Je crains que votre pourvoi ne soit rejeté car vos conclusions en irrecevabilité des conclusions de l'intimé interviennent après dessaisissement du CME résultant de la procédure à bref délai 905 du CPC.

A cet égard, il est étonnant que le CME ait pu s'autoriser une "survie" nonobstant son dessaisissement en jugeant de la recevabilité des conclusions de l'intimée.

Dorénavant, vous saurez qu'il faut faire valoir l'ensemble de ses moyens d'incident avant de solliciter une fixation de la procédure dans un circuit abrégé dépourvu de CME.

Bien cordialement

Cher Confrère, bonjour,
Cette jurisprudence est intéressante pour l'appelant mais qu'en est-il pour un intimé qui n'a pas constitué devant la Cour qui a été régulièrement assigné et qui n'a pas conclu dans son délai ouvert par l'article 909 du CPC ? L'appelant s'impatiente que son affaire reçoive une fixation ... plusieurs demandes de fixation en vain auprès du CME. Puis, de guerre lasse, l'appelant dépose finalement une requête en fixation prioritaire histoire d'accélérer la procédure d'appel qui s'éternise avec un intimé défaillant.

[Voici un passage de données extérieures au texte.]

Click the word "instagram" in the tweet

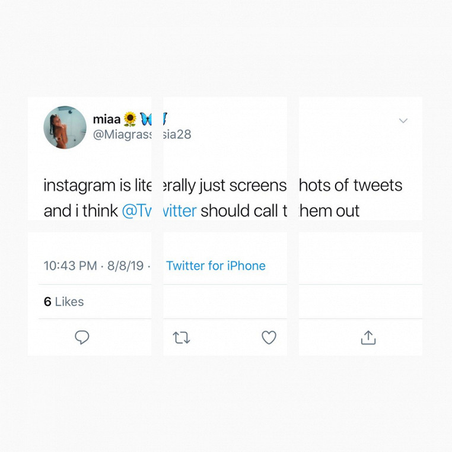[x=79, y=186]
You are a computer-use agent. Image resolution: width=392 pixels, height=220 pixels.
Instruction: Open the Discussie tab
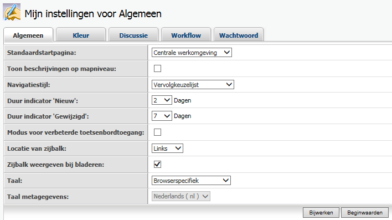pos(133,35)
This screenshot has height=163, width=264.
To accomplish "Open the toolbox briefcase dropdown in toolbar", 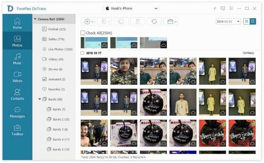I will 171,22.
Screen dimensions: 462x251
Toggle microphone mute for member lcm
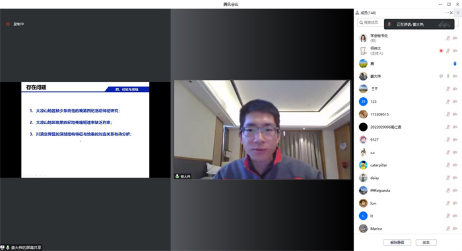click(x=448, y=203)
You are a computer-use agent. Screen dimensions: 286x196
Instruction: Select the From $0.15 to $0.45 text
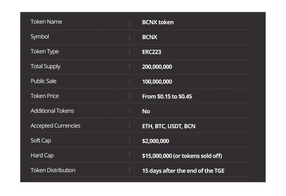[167, 96]
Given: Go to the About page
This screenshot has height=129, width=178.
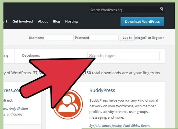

La Cour accède enfin à la demande de fixation et délivre un avis de fixation 905 du CPC. L'appelant afin (uniquement) de se conformer à cet avis assigne à nouveau l'intimé défaillant qui cette fois, constitue et conclu alors qu'il est censé ne plus pouvoir conclure puisque son délai 909 est expiré depuis belle lurette ... Saisine du CME aux fins d'irrecevabilité des conclusions de l'intimé ... Ordonnance d'incident qui déclare recevable les conclusions de l'intimé et sur déféré, la Cour confirme l'ordonnance d'incident. Je m'interroge sur l'opportunité d'un pourvoi contre cet arrêt de déféré. Mais, vu cette jurisprudence de la Cour de cassation, je crains qu'on vienne (encore) m'opposer la purge de la précédente procédure par l'effet de l'orientation en circuit-court ... Qu'en pensez-vous ? D'avance, je vous en remercie.